The recent cooling of apartment rent growth further accelerated in July, with the average multifamily rent up $10 from June, the smallest gain this year.

That’s according to Yardi Matrix, whose latest National Multifamily Report also revealed that year-over-year growth backtracked more than a percentage point, ending July at 12.6%. The pace of annualized rent growth is now 2.6 percentage points off the 2022 peak of 15.2% seen in February.

By historic standards, rent prices and rent growth both remain elevated. July’s increase brought the country’s average rent to a record $1,717. But it’s clear that adverse economic conditions have hit the brakes on the multifamily market’s consistently rapid growth seen late last year.

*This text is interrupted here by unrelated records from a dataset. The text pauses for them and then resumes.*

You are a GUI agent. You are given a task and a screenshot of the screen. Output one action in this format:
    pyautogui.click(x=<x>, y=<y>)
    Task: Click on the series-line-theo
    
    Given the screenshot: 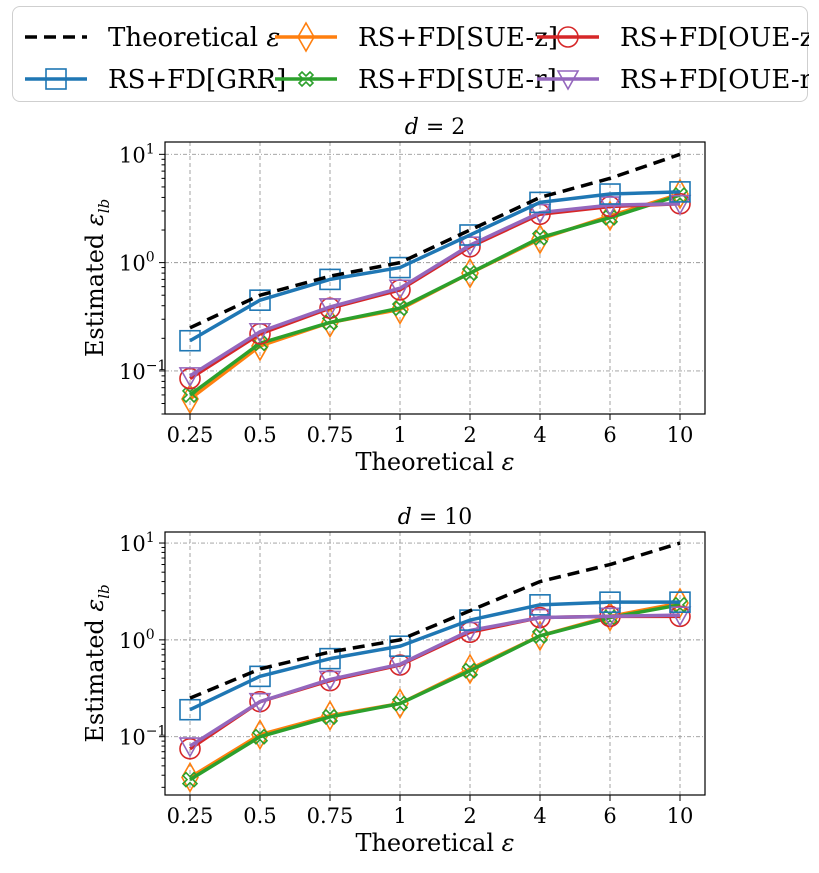 What is the action you would take?
    pyautogui.click(x=435, y=620)
    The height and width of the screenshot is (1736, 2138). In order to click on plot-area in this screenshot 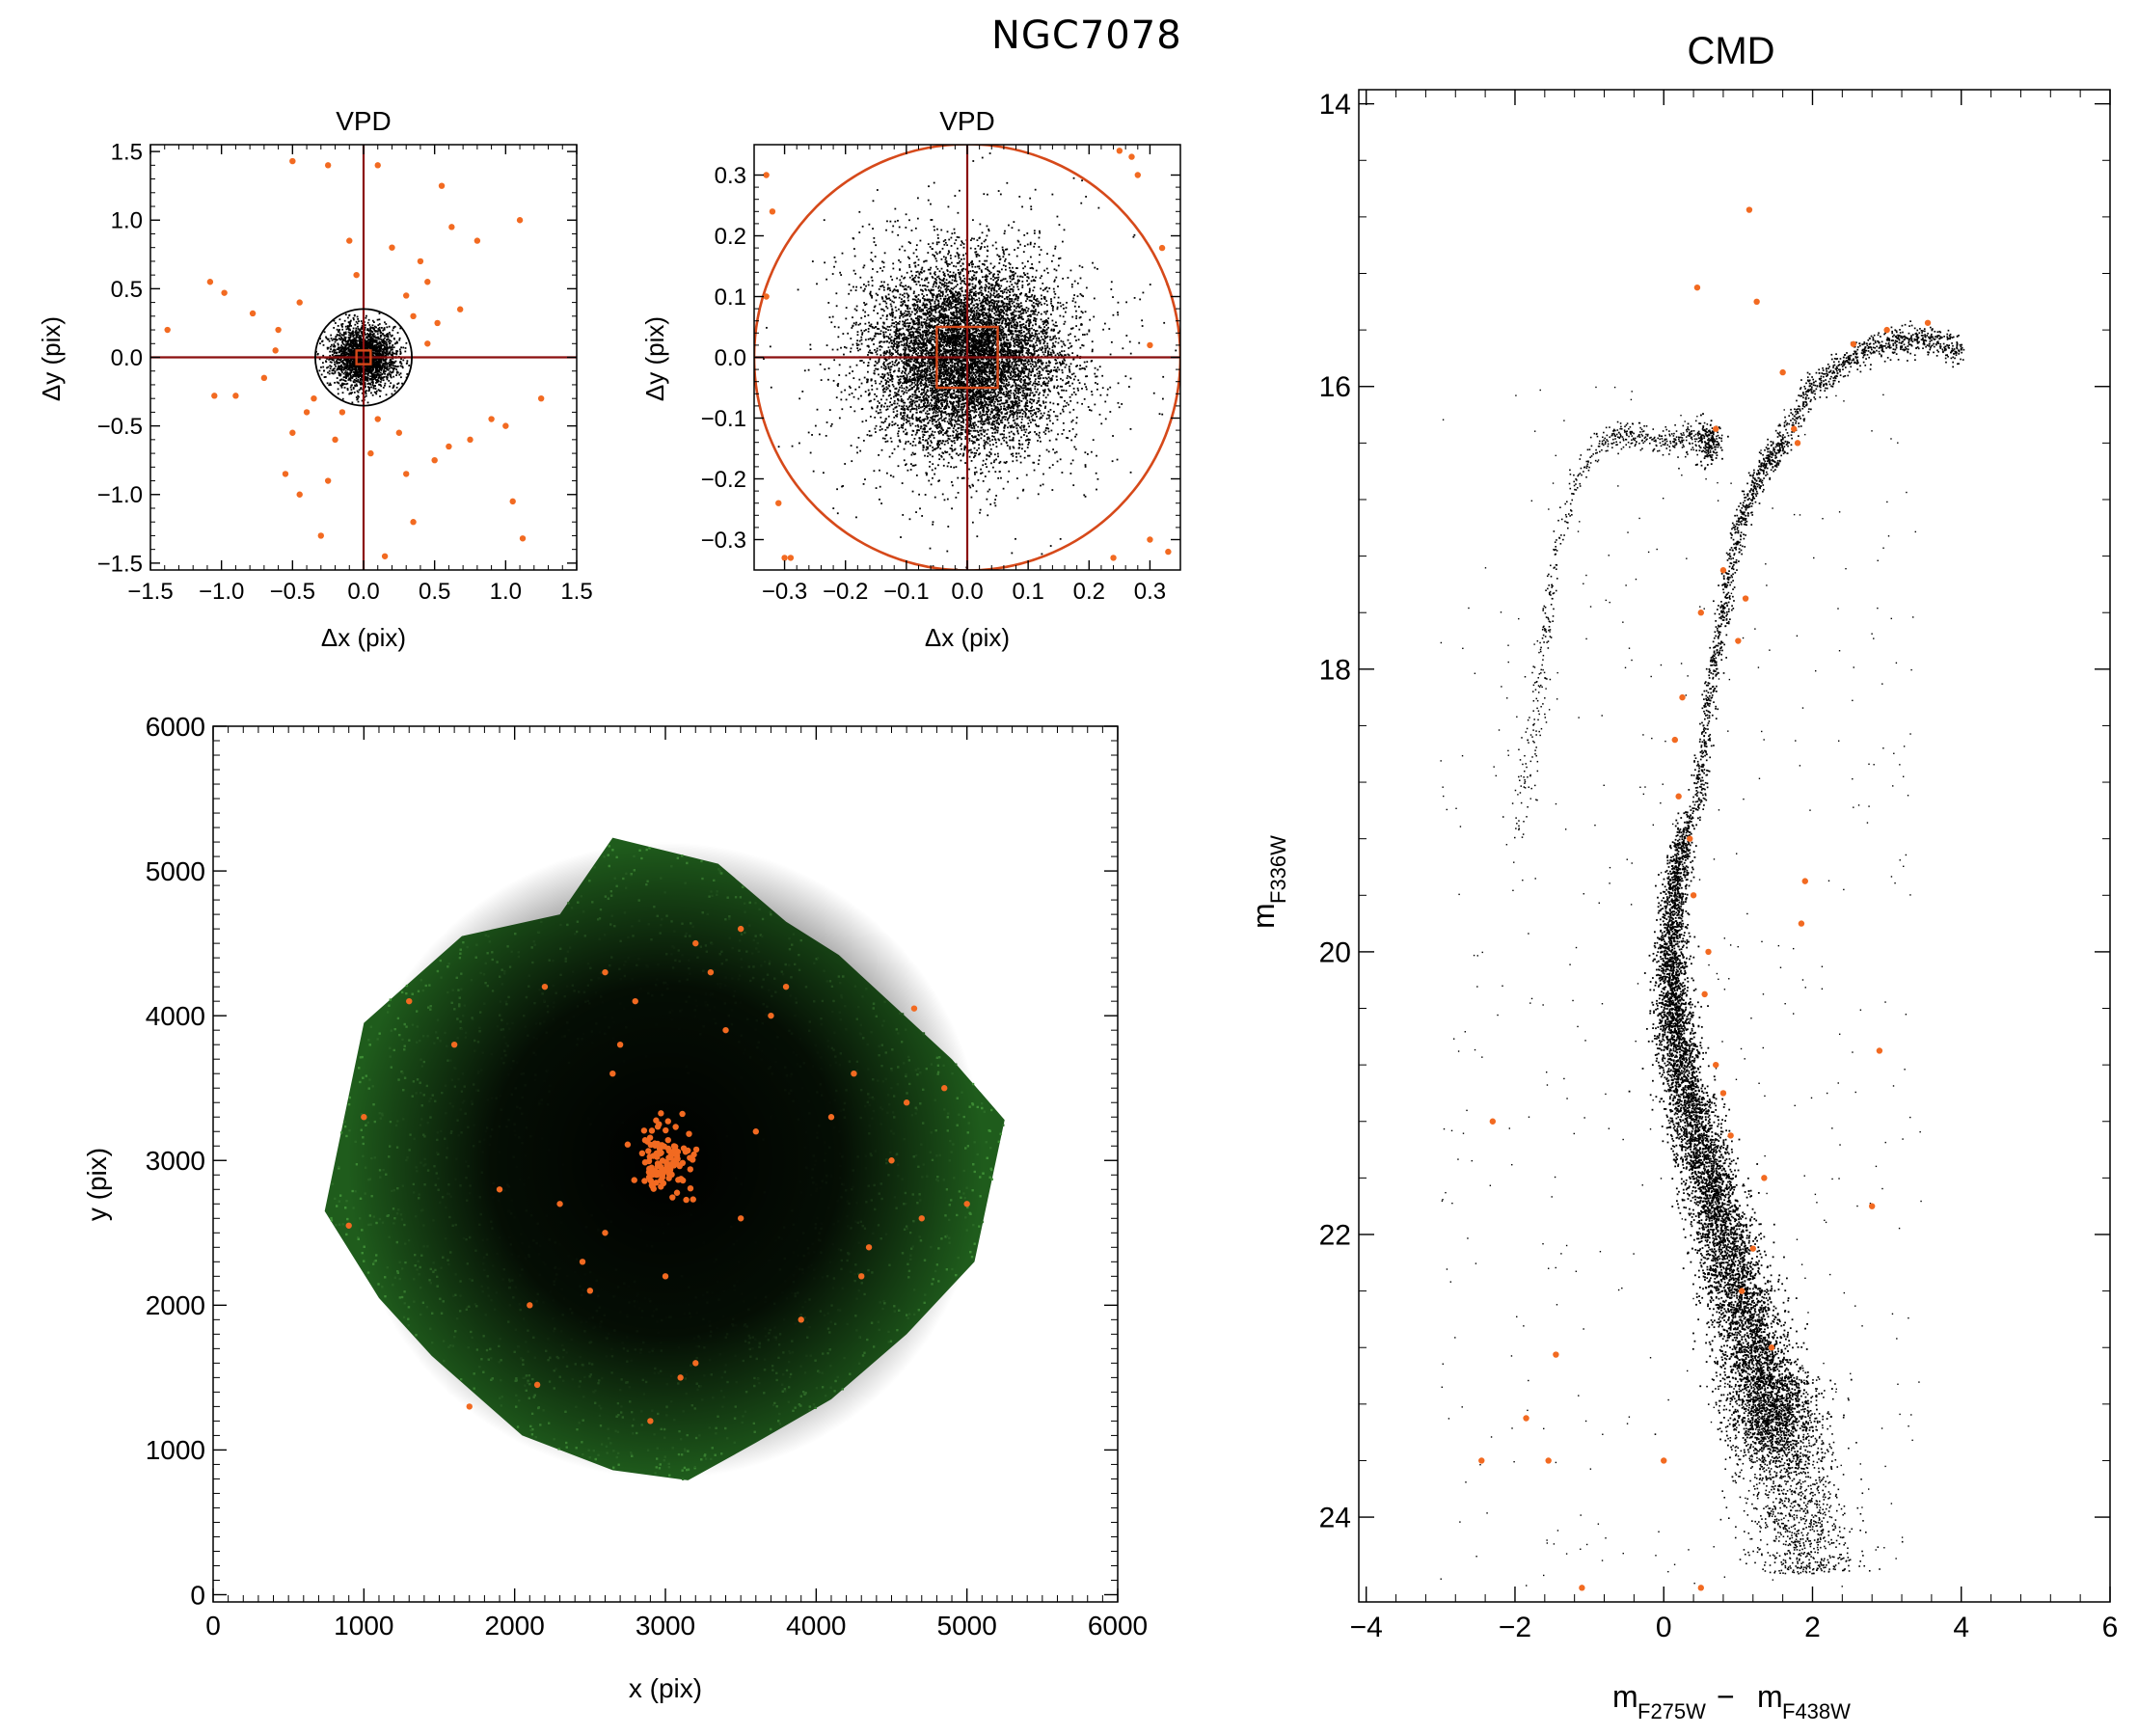, I will do `click(967, 358)`.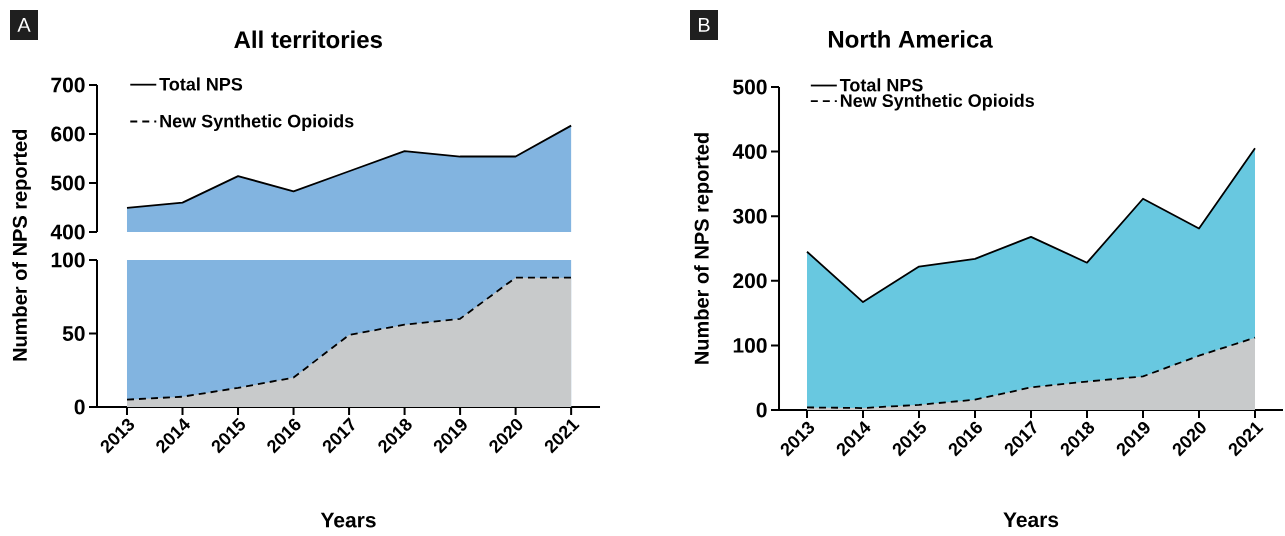 The height and width of the screenshot is (536, 1285). I want to click on y-tick-label: 300, so click(750, 216).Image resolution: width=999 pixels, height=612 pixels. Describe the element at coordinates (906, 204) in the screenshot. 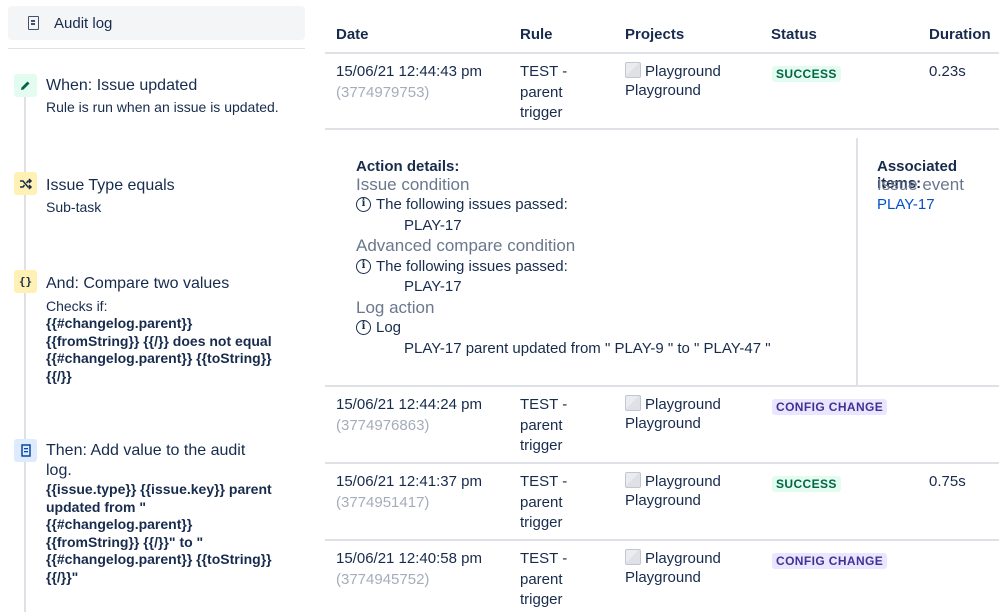

I see `associated-issue-link: PLAY-17` at that location. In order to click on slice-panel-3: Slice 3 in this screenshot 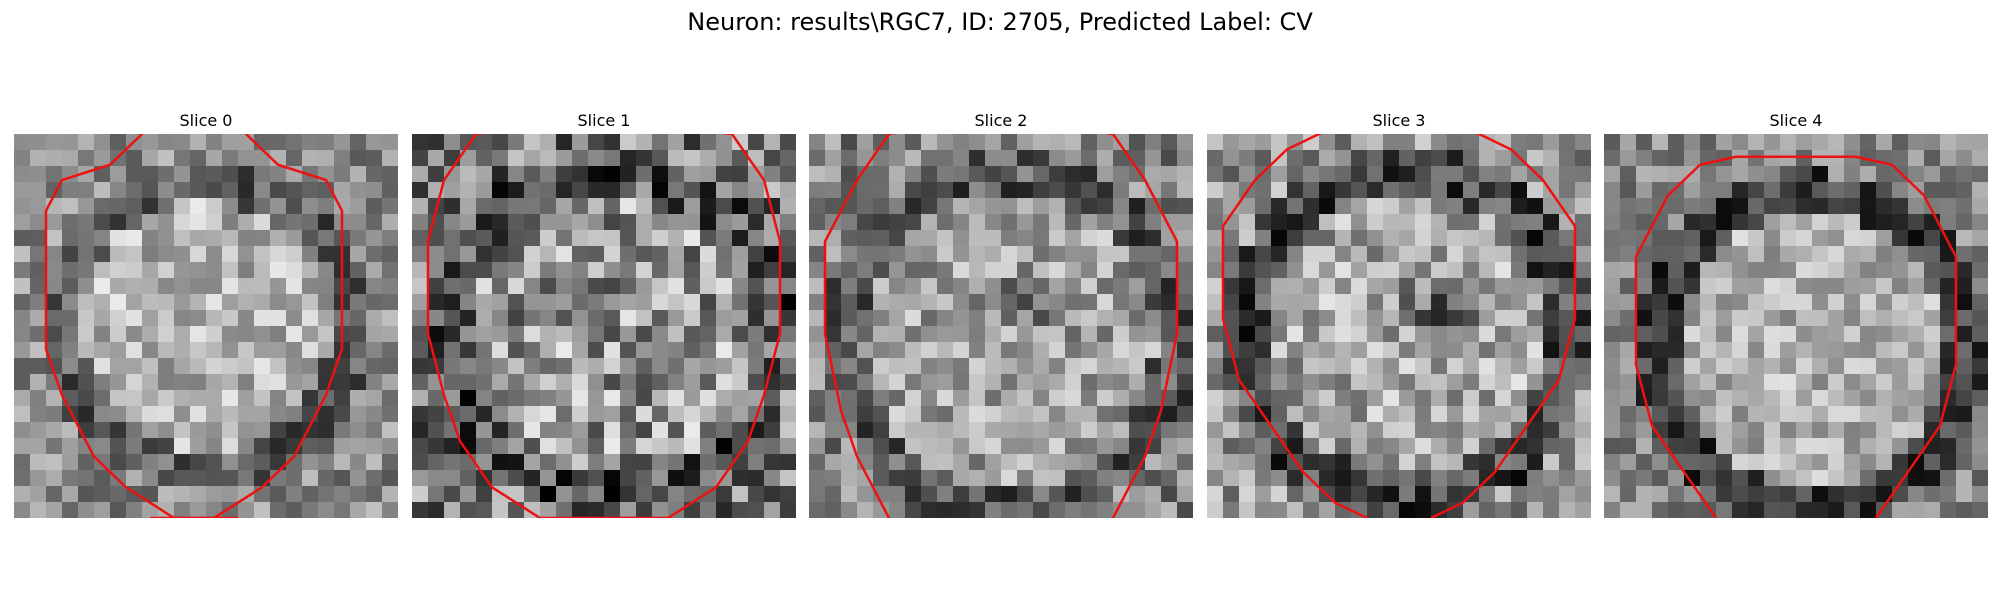, I will do `click(1399, 313)`.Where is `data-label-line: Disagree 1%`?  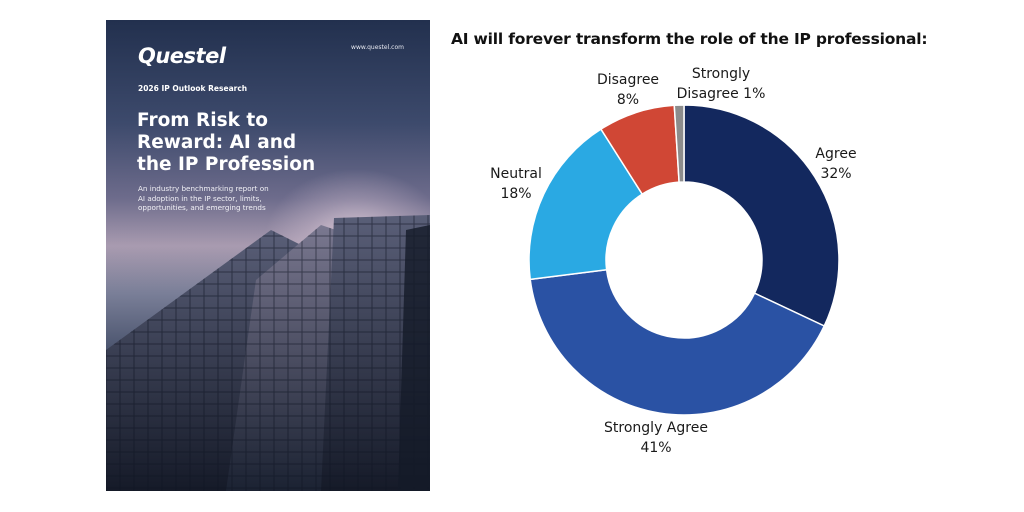
data-label-line: Disagree 1% is located at coordinates (722, 94).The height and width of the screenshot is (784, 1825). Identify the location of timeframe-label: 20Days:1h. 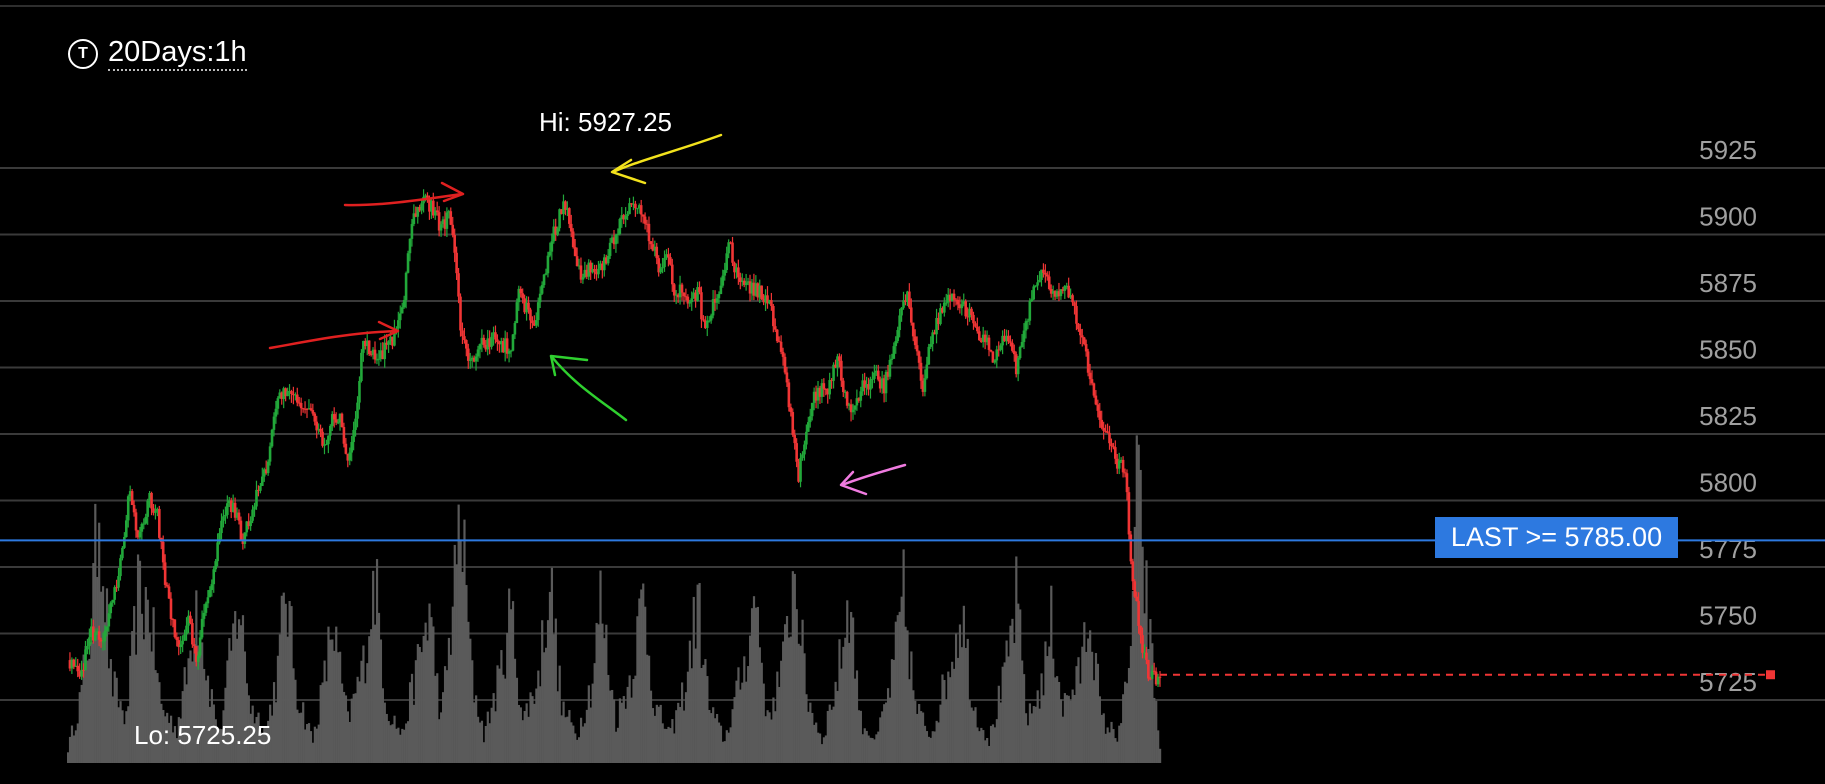
(178, 54).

Even high-growth metros are seeing the pace of rent gains slow dramatically. For example, Orlando, Miami and Tampa — each of which had seen rent growth swell as new residents attracted to the warm weather and relatively affordable housing flocked from pricey gateway cities — saw annual rent increases drop by 3 to 4 percentage points from June to July.

Despite these slowdowns, Florida still leads the way in rent gains, with Orlando (20.2% year-over-year rent growth), Miami (19.5%) and Tampa (17.4%) listed in the top five for annual increases among the 30 major rental hubs tracked by Yardi Matrix. They were joined in July by fellow warm-weather markets Orange County, California (17.6%), and Raleigh (17.5%).

Meanwhile, national occupancy rates remain stout, although the arrow is pointing in opposite directions for the aforementioned high-growth metros and the gateway cities from which renters had been relocating. Through June, occupancy rates rose yearly by 100 basis points or more in four pricey markets: New York (1%), Chicago (1%), and the Bay Area cities of San Jose and San Francisco (1.7% and 1%, respectively).

Absorption in San Jose was especially robust, pushing the occupancy rate to 96.7% even with 3.2% of stock added via new deliveries over the past year. The return to on-site work is helping coax renters back to 24-hour cities, with gateway and coastal metros ranking as the top seven cities in annualized occupancy-rate growth. Conversely, the slowing of migration coupled with an influx of finished new construction has tempered multifamily absorption in cities that had been migration destinations earlier in the COVID-19 era.